По мере приближения последнего дня репетиций обстановка накалялась и накалялась, это с трудом выдерживали даже мсье Поль и Виктория, но Кэтрин и Сергей не поругались ни разу.
С утра до вечера они фанатично отрабатывали программу в репетиционном зале. Не возвращались в дом для гостей, оставались прямо в Школе, для них освободили просторную комнату. После душа они там ужинали и проваливались в сон, а наутро снова становились к палке, и все повторялось.
Время перестало существовать, оно растянулось, и непонятно было, какое сегодня число и перешел ли уже день в ночь. Только звуки рояля. Стопы чувствуют пол, а руки — воздух. И преодоление земного притяжения — прыжок… полет…
Но техника — не главное, тело давно послушно, и поиск совершенства перешел на новую ступень познания чувств. Любовь разная по силе страсти, по эмоциям.
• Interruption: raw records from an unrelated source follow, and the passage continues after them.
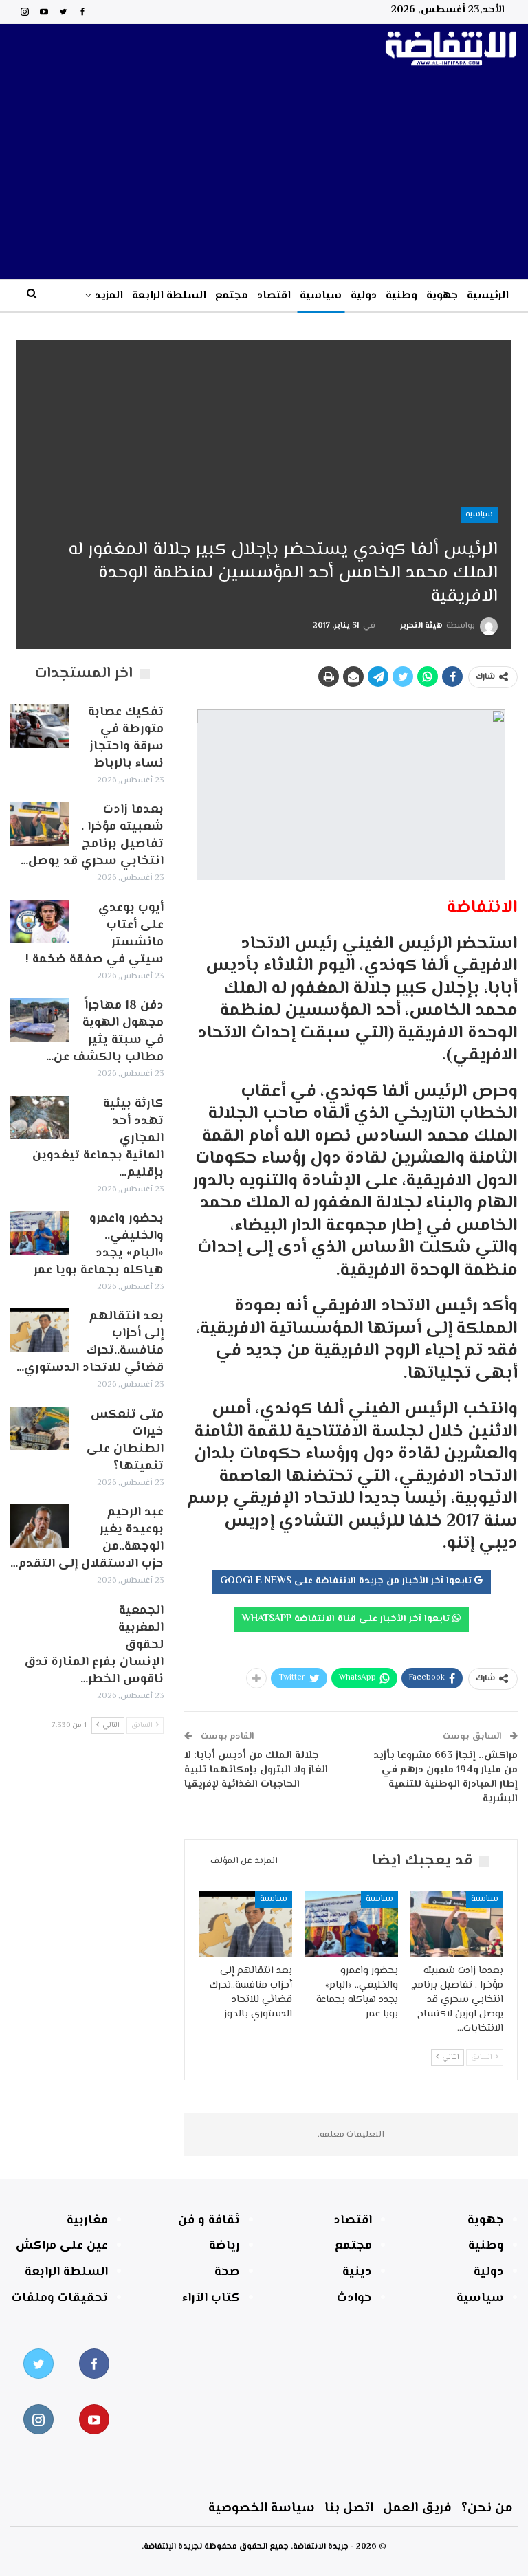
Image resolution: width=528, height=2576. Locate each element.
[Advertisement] (264, 176)
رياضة (224, 2246)
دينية (357, 2272)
Первая — у Маши и Щелкунчика, последняя — у Жизели и Альберта. А между ними горячая, бьющая через край в «Пламени Парижа», возвышенно неземная у Поэта и Музы в «Шопениане», сказочная у Флорины и Голубой птицы, запредельно чувственная у Медоры и Солора в «Корсаре».
Адажио, вариации, вариации адажио, вместе и по очереди, вполноги и во всю силу, поддержки, прыжки… Перерыв, когда без сил валились на пол или, превозмогая боль, терпели манипуляции массажиста — и все заново.
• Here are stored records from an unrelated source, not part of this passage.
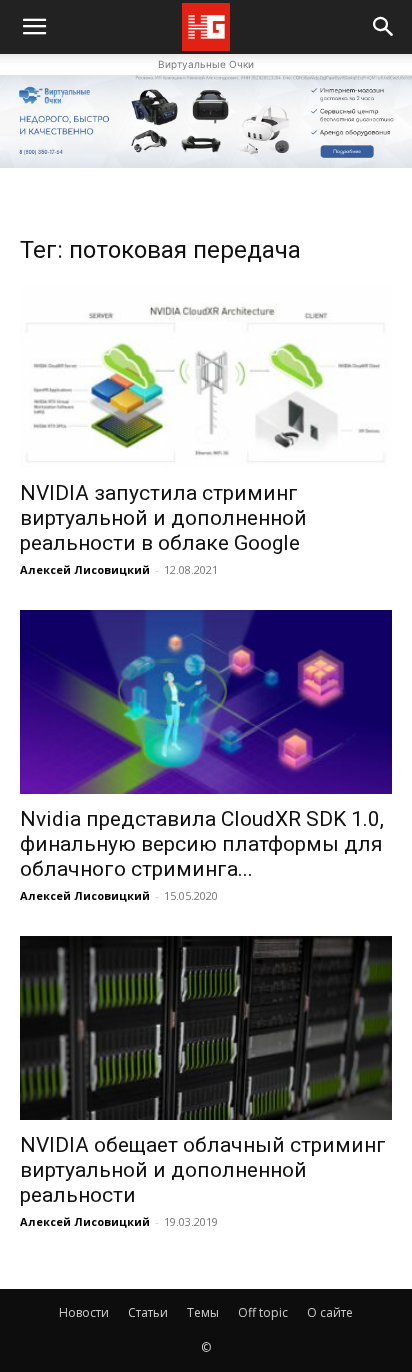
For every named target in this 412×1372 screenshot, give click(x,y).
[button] (384, 27)
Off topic (263, 1312)
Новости (84, 1312)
Катя и Сергей стали одним целым, они ощущали друг друга даже без прикосновений, на расстоянии руки, на трех шагах, на всей диагонали при подходе к поддержке. И приходила радость! Эйфория, ни с чем не сравнимое пьянящее чувство близости в танце. Оно было сильнее, ярче, глубже, чем физическая любовь. Сергей и Катя снимали барьеры реальности, полностью отдавались пленительной близости.
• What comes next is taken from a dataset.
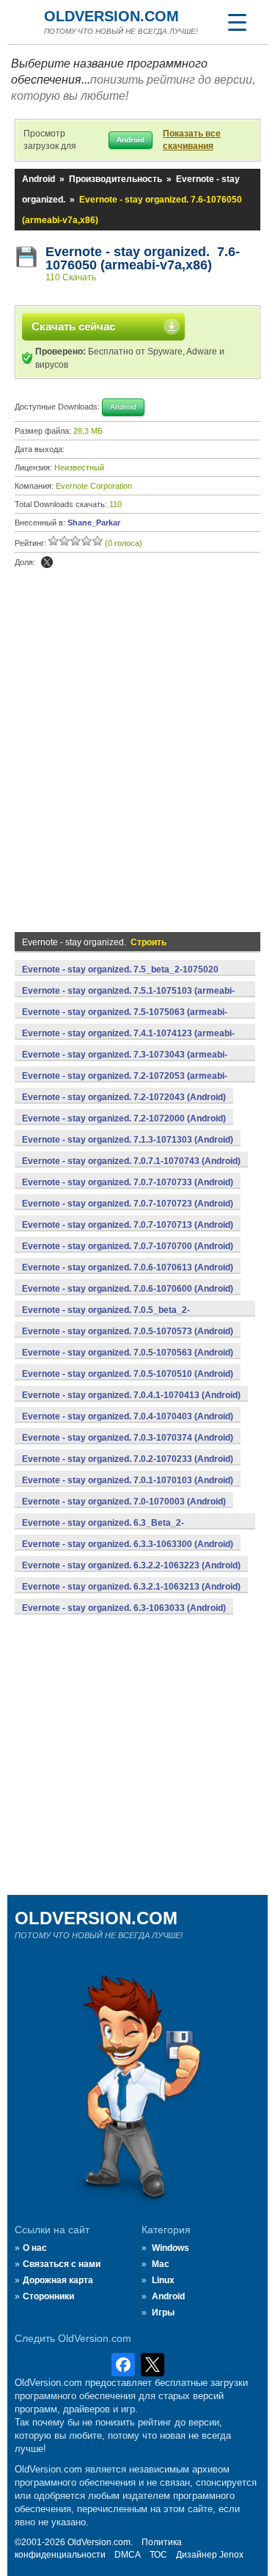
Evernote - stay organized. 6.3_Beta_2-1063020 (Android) (103, 1531)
Это трогало зрителей до слез, даже умудренный жизнью мсье Поль восклицал:
— Вот! Они делают правильно! В этом вся суть балета! Не техника ради техники… Только так! Душа, душа наизнанку! И чтобы в Москве было также.
А в тот день они начали репетировать сами, даже Стасик почему-то не пришел. Катя и Сергей сосредоточенно разминались в тишине. Сегодня хотели еще пройти «Пламя Парижа». Об этом Pas de deux Виктория и Мсье Поль бесконечно спорили. С одной стороны, на Конкурсе пара должна показаться с разных сторон, а Маша, Флорина, Роза из «Фестиваля Цветов», даже Медора — одноплановые партии. Особняком стояла «Жизель», о ней Виктуся тоже сомневалась, говорила — рано показывать, но потом согласилась. За «Пламя Парижа» спорила с пеной у рта.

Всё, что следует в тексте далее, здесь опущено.